How Accurate Are Personality Assessments?
While such pre-hire assessments are increasingly popular, some say they could be blocking great job candidates.
Editor's Note: This article has been updated to note that the makers of the DiSC assessment don't recommend it for pre-employment screening.
When the Piedmont Family YMCA in Charlottesville, Va., was recently recruiting for a new finance director, time was of the essence. The organization was on the brink of an audit, and the executive team didn’t have a firm handle on the financial records or processes.
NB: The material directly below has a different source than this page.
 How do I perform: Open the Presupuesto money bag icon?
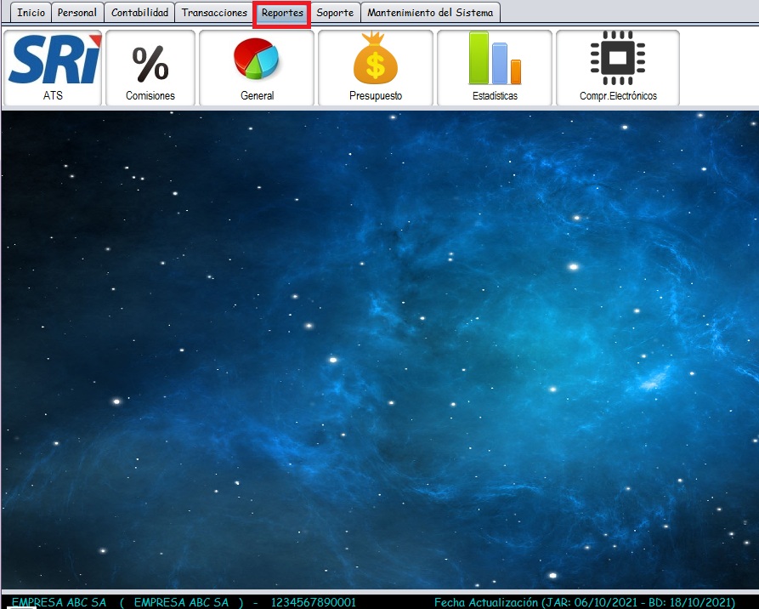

The HR team members knew what hard skills would send a resume to the top of the pile, but they also wanted to quantify the softer side of what they were seeking. They asked final candidates to take the DiSC, a personality assessment that scores subjects on four different traits: dominance, influence, steadiness and conscientiousness.
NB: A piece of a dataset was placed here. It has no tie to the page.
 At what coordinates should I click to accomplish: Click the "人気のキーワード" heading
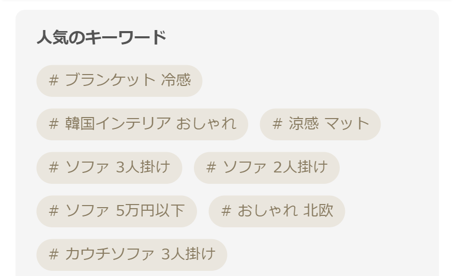click(101, 38)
“We had to hire for skill, but the personality test allowed us to hire someone with just the right amount of enthusiasm and collaboration to balance out their analytical parts,” says Sarah Wiegman, the organization’s former HR director. The company wanted “someone who would get how and why to explain a profit-and-loss statement in a way that other people would get.”
Although the top candidates might have looked nearly interchangeable based on their analytical skills, the personality assessment helped narrow the field considerably, Wiegman says.
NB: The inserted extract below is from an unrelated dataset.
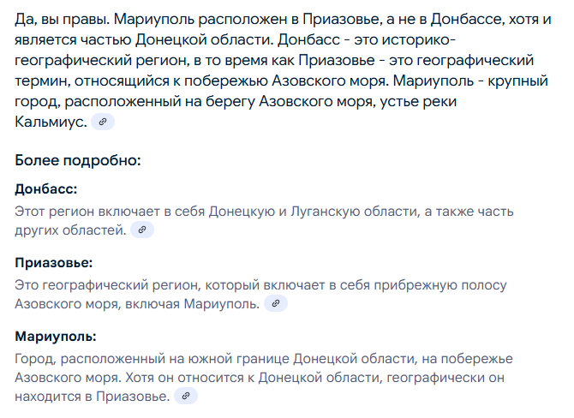Open source link icon after the word Кальмиус

tap(103, 122)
As a result, the organization expanded its use of the personality assessment to finalists for all open positions.
“There’s no question that the fit of new hires has improved, as well as the culture and engagement around the hiring process,” Wiegman says. “We consider this part of the hiring phase a must-do now.”
Advocates of assessments claim the tools can reduce turnover by identifying candidates who are a better fit, while limiting unconscious bias on the part of hiring managers. Organizations that have been quick to integrate assessments often report that capturing a more complete, or “whole person,” snapshot of a candidate can mean the difference between hiring someone who thrives over the long term and someone who aces the interview but then founders in the role.
Critics argue, however, that assessments may be keeping great candidates from advancing in the hiring process, by measuring and prioritizing traits that don’t strongly correlate to success in the specific position.
For example, the DiSC assessment is popular because it's inexpensive and easy to use, says Phyllis G. Hartman, owner of PGHR Consulting Inc. in Pittsburgh. But she notes that the DiSC website states that it's not recommended for pre-employment screening "because it doesn't measure a specific skill, aptitude or factor specific to any position."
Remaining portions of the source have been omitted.